2012-03-08 Thread Pekka Klärck

Pekka Klärck pekka.kla...@gmail.com added the comment:

@vinay.sajip the problem is that many tools that don't do anything with logging 
module intercept sys.stdout and sys.stderr. Such tools typically aren't even 
aware of libraries they use (or test) using logging and much less about them 
registering StreamHandler using sys.stderr.

It's great that nowadays you don't always get ValueError at exit anymore. Now 
you only get them if the StreamHandler itself tries to use the stream after 
sys.stderr is restored and the intercepting stream closed. Typically this only 
happens in error situations so the problem isn't so severe.

IMHO nobody should ever register StreamHandler with sys.stderr because you 
cannot be sure has someone intercepted it or not. There's a strong convention 
that sys.__stderr__ should not be intercepted so using it is safe.

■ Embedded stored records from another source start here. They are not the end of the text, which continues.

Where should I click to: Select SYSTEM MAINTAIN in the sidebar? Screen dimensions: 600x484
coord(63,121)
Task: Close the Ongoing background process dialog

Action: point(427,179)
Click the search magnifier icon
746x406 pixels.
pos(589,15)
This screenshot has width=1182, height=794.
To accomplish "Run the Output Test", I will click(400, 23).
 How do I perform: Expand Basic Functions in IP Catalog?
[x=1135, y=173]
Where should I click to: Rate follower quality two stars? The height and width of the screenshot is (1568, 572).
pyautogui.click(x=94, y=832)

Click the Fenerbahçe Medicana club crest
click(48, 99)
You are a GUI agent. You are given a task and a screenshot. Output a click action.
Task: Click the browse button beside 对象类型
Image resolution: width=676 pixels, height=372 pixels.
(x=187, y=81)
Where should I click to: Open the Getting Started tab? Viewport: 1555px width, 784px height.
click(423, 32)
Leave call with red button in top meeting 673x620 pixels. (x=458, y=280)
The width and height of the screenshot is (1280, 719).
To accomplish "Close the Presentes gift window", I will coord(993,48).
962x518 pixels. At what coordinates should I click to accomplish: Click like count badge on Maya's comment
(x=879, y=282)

I strongly believe StreamHandler should be changed to use sys.__stderr__ by 
default. That shouldn't cause problems because a) if sys.stderr isn't 
intercepted sys.stderr is sys.__stderr__, and b) if sys.stderr is intercepted 
you most likely already have problems. I know stuff like this cannot be changed 
other than in major releases and there should perhaps even be a deprecation 
period. I also acknowledge that it might be too much work to be worth the 
effort. Mentioning this issue in the docs might be a good idea nevertheless.